I didnt realize just how much I lost of 'myself' just trying to please him all the time.
I am naturally a calm person but /w him I was on edge all the time. I have to say this turned out for the better for the most part.
Wow. I could have written that myself.
jak, yoyo, kat, sue...hiya back atcha!!!!
I had a wonderful weekend off with the girls. I came and went with them as I pleased (H works all weekend). Last Thursday, H and I went out for dinner, drinks, and gambling. He waffled a bit about the divorce, but isn't turning back, trust me.
Saturday night was a bit rocky. I took the girls to H's moms house for her birthday party. The plan was me to take them, H to meet us after work, me leave, H bring them home. I just feel very lonely and out of place with in-laws right now (nothing they have done, they like me more than H at the moment).
H didn't like when I left, followed me out, wanted me to stay, begged me to stay. I started crying and just said "Let me leave, please" and he did. Turns out, he was very upset, started drinking when I left. His sister called me to come get the girls (they wouldn't let him leave, it kind of got ugly). I called H, told him to stay put and I went and got the girls. He didn't seem drunk to me one bit, but I am glad it went smoothly. He heard from me the next day about his misjudgement.
Today was our mediation appt. We were supposed to file after today. H lost all his paperwork. Yup. Showed up empty handed, with nothing. Our 2 hour appt was 40 minutes long. We can't file until he gets those things done.
Don't worry, folks. This isn't a sign. He just hates work. Trust me. I am googling "kids divorce books" and he is googling "cancun vacation packages". We are still headed in the same direction.

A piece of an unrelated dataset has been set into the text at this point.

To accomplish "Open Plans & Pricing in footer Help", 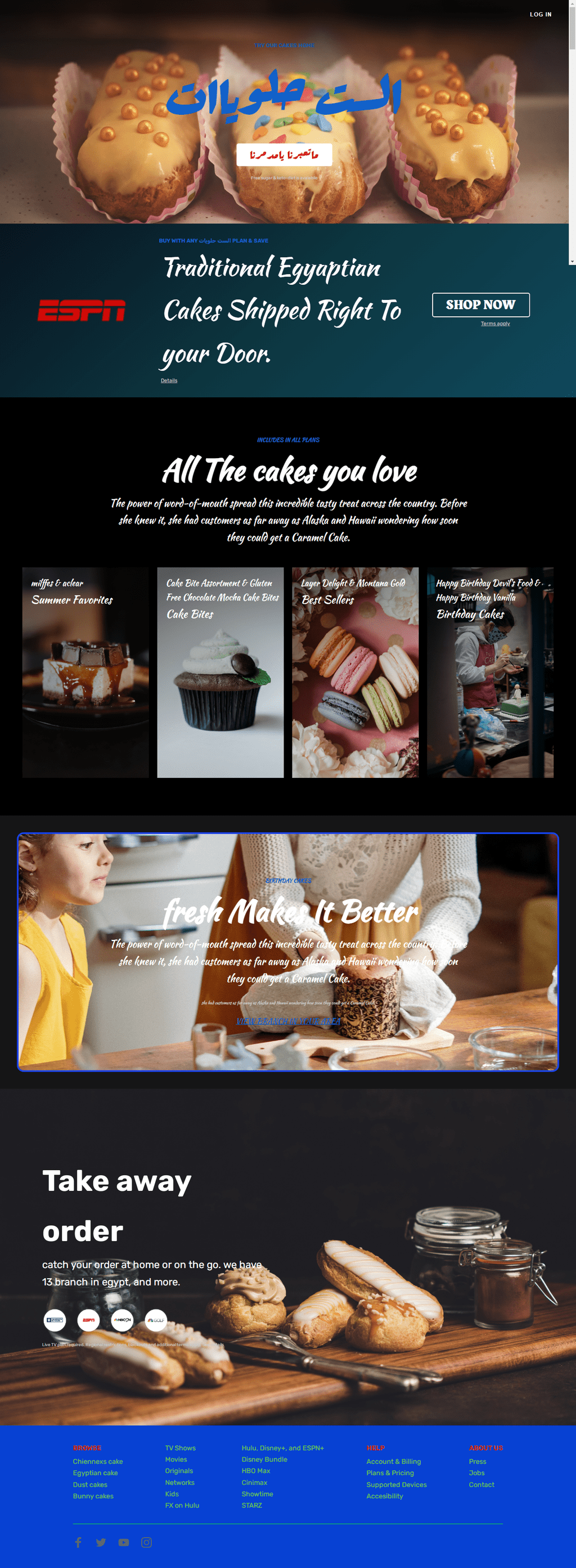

At this rate you still might have me beat! I am waiting, scared everyday, for the L to call and tell me that I am divorced. Don't know how much more of this I can take.
kat
Me-53(and learning!) S24, S21, D18, D17 Just keep swimming, Just keep swimming. Dory
I just wanted to check in on you. So the dog ate your H's homework, huh? I don't get these WAS. He's the one who's all fired up and determined to get a D, but you're doing the heavy lifting for him?
I get the same thing from my W. She's been eligible since July 7 to file, keeps threatening to do so at least once a week now, and yet still hasn't pulled the trigger? I've gone as far as retaining personal counsel, and she can't manage even that as yet? I ask myself, who wants this divorce?
Don't get me wrong, I know it's coming, no doubt about that, but we're coming up on a month now. I would normally be the one to so procrastinate, and she'd never let me hear the end of it if I were the one dragging their feet.
All I can figure is that she must secretly enjoy prolonging the drama.